• Fragmento seleccionado
********************

Una reforma a prueba de idiotas




La Casa Blanca confía en que el Senado aprobará pronto un proyecto de ley de regulación financiera. Yo no estoy tan seguro, dada la oposición de los líderes republicanos a cualquier reforma real. Pero en cualquier caso, ¿hasta qué punto es buena la legislación que está sobre el tapete, el proyecto de ley preparado por el senador por Connecticut Chris Dodd?

No lo bastante buena. Es un intento de buena fe de hacer lo que es necesario hacer, pero crearía un sistema enormemente dependiente de la sabiduría y las buenas intenciones de los funcionarios del Gobierno. Y como demuestra la historia de la última década, confiar en las cualidades de los funcionarios puede ser peligroso para la salud de la economía.

Es verdad que es imposible idear un régimen regulador que verdaderamente esté hecho a prueba de idiotas (cualquiera que piense lo contrario subestima el poder de la estupidez). Pero uno puede tratar de crear un sistema que sea relativamente resistente a los idiotas. Por desgracia, el proyecto de ley de Dodd no lo consigue.

Como afirmaba en mi última columna, aunque casi toda la atención se ha centrado en el problema de lo demasiado grande para quebrar -y aunque los grandes bancos se merecen todo el oprobio de que son objeto-, el problema esencial de nuestro sistema financiero no es el tamaño de las mayores instituciones financieras. En realidad, es el hecho de que el sistema actual no restringe el comportamiento arriesgado de los bancos en la sombra, instituciones -como Lehman Brothers- que desempeñan funciones bancarias, que son perfectamente capaces de generar una crisis bancaria, pero que, debido a que emiten deuda en lugar de aceptar depósitos, están sometidos a una supervisión mínima.

El proyecto de ley de Dodd trata de llenar este enorme agujero del sistema permitiendo que los reguladores federales impongan "normas estrictas sobre el capital, el apalancamiento, la liquidez, la gestión del riesgo y otros requisitos a medida que las empresas crecen en tamaño y complejidad". También confiere a los reguladores poder para embargar empresas financieras con problemas, y exige que las empresas grandes y complejas remitan planes fúnebres que faciliten relativamente la tarea de acabar con ellas.

Todo eso está bien. En la práctica, impone a la banca en la sombra algo parecido al régimen regulador que ya tenemos para la banca convencional.

********************

[Entradas de la colección]
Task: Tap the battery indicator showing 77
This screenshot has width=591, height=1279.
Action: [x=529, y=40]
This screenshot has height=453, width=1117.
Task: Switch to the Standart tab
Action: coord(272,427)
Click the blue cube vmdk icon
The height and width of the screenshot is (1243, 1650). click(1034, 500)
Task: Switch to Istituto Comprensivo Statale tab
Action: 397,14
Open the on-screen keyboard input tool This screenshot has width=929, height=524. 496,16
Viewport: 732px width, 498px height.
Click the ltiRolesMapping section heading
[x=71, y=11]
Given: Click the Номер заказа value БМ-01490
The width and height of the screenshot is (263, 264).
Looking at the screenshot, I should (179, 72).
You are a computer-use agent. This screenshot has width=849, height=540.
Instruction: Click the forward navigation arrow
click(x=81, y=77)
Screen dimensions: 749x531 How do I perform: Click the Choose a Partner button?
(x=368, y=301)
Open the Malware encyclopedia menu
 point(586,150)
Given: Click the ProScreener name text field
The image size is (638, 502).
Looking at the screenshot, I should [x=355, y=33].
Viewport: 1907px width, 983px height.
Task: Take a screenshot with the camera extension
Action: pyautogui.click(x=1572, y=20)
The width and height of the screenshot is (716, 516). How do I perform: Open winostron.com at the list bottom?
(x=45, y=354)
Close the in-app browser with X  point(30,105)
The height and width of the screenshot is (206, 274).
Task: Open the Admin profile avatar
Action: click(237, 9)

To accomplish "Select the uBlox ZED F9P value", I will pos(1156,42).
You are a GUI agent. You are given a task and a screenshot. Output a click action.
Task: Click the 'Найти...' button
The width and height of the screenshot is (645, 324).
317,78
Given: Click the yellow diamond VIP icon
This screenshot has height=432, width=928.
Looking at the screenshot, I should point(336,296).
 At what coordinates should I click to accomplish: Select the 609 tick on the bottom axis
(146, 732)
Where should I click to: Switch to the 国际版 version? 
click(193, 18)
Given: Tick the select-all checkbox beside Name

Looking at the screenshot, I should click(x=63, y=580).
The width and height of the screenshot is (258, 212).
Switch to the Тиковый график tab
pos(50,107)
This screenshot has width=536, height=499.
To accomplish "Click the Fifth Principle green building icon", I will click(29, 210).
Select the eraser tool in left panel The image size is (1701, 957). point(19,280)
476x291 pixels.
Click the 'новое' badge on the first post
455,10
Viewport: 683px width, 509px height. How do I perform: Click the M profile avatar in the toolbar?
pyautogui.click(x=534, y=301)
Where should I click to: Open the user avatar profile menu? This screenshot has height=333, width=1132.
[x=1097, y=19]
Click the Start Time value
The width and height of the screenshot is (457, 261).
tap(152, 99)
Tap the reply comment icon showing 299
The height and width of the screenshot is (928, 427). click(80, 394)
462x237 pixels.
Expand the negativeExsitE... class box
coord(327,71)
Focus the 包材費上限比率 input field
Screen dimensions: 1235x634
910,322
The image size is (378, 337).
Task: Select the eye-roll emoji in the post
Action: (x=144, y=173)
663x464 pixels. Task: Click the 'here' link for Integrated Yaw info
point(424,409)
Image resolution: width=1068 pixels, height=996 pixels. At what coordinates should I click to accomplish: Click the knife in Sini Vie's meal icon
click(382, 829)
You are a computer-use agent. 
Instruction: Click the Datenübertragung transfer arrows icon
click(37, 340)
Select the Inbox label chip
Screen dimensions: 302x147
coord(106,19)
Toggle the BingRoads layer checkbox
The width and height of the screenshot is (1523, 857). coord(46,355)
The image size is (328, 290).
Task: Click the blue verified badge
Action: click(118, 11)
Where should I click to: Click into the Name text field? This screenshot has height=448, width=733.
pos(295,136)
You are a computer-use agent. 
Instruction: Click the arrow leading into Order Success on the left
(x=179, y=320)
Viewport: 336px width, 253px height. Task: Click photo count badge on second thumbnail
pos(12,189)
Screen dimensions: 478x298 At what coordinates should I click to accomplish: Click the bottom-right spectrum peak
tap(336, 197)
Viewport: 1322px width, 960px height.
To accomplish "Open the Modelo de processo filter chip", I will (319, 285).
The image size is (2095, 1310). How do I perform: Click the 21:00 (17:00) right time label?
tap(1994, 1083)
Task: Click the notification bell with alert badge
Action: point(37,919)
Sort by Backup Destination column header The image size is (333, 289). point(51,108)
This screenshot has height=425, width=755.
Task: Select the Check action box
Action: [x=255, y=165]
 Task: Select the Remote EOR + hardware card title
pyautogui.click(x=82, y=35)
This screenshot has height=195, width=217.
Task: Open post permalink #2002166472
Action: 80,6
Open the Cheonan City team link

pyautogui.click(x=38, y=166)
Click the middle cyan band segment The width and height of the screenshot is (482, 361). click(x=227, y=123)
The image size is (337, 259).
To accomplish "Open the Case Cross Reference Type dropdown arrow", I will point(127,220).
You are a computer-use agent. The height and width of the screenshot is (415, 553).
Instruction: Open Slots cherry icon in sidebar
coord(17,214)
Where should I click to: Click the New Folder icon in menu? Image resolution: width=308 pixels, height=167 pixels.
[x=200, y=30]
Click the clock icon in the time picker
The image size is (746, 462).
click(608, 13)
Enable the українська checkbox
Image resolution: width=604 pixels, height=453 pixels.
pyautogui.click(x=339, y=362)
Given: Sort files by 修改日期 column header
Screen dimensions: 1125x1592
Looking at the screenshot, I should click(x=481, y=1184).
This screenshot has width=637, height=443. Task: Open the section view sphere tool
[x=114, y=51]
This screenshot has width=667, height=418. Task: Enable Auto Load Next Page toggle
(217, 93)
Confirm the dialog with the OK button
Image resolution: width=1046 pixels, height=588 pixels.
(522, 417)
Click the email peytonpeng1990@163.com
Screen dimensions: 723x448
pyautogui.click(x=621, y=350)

********************

En el fragmento sobre la reforma financiera, ¿qué institución se cita como ejemplo de los bancos en la sombra?

• Resultado de la tarea
Lehman Brothers.